Question #1104
Which AWS service provides visibility into IAM roles that are shared across multiple AWS accounts by analyzing resource-based policies for external access?
AWS Config
AWS CloudTrail
AWS Identity and Access Management Access Analyzer
AWS Organizations
Explanation
The correct answer is C. AWS Identity and Access Management Access Analyzer.
Why C is Correct:
IAM Access Analyzer helps identify resources (like IAM roles, S3 buckets, KMS keys, etc.) that are shared with external entities, including other AWS accounts. It analyzes resource-based policies (e.g., IAM role trust policies) to detect cross-account access, providing visibility into potential security risks. This aligns directly with the question's focus on identifying shared IAM roles across accounts.

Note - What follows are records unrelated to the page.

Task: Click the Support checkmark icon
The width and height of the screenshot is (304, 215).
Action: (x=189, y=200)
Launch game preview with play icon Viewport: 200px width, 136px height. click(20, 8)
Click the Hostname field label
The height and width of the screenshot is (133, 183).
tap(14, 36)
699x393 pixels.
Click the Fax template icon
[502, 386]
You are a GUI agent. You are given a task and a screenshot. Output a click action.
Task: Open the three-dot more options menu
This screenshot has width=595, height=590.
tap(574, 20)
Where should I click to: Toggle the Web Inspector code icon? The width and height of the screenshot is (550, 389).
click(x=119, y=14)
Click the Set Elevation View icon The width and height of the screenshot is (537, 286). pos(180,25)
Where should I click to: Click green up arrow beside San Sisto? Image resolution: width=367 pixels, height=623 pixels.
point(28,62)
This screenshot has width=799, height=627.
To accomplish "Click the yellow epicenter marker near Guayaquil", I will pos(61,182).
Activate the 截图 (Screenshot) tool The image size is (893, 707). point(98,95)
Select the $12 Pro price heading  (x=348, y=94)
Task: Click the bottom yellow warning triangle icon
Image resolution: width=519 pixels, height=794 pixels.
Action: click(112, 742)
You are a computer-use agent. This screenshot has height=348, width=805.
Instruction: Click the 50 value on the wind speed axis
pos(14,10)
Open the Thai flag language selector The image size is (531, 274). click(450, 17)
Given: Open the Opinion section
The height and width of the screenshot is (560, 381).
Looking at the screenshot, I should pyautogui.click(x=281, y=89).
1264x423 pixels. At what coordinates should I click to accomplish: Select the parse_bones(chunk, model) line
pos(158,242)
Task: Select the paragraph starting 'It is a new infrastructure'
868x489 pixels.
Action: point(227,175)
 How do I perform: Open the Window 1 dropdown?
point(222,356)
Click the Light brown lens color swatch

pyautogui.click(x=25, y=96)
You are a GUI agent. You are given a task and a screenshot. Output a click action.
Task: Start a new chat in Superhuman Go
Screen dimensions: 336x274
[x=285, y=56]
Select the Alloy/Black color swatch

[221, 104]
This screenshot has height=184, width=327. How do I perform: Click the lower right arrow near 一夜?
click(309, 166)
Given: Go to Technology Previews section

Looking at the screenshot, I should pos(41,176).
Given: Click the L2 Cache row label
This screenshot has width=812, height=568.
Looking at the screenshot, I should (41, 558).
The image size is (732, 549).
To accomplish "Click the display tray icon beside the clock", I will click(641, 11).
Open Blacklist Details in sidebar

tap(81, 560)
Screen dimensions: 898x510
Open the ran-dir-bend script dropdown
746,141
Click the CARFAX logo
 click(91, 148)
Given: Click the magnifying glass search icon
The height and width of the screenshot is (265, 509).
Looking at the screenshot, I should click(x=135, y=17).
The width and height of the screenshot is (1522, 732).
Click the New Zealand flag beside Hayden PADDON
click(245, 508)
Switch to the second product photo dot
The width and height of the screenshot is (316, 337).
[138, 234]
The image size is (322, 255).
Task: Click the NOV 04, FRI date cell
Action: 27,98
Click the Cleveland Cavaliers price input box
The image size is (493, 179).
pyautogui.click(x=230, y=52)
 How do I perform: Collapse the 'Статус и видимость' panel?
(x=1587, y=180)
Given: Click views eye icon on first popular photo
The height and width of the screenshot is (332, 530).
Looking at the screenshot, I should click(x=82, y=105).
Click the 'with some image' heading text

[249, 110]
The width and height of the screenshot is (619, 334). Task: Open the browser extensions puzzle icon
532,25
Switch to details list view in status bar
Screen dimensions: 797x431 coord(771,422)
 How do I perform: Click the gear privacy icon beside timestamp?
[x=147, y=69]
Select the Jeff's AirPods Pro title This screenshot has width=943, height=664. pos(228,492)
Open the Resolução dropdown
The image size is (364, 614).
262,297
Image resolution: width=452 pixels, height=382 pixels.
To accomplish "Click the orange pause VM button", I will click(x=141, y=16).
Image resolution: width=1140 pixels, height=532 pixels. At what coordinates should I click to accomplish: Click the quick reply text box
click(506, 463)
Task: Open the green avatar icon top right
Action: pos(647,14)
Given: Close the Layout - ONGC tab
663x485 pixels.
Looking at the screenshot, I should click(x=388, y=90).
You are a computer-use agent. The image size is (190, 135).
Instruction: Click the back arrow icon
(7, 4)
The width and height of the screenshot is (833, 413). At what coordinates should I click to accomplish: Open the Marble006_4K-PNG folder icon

Why Other Options Are Incorrect:
- A. AWS Config: Tracks resource configuration and compliance over time but does not analyze policies for external access.
- B. AWS CloudTrail: Logs API activity for auditing purposes but does not evaluate resource-based policies for cross-account sharing.
- D. AWS Organizations: Manages multiple AWS accounts centrally (e.g., consolidated billing, service control policies) but does not analyze resource policies.
Key Points:
- IAM Access Analyzer focuses on identifying unintended resource access via policy analysis.
- Resource-based policies (e.g., S3 bucket policies, IAM role trust policies) are the primary targets of Access Analyzer.
- Cross-account access detection is a core feature of Access Analyzer.
Answer
The correct answer is: C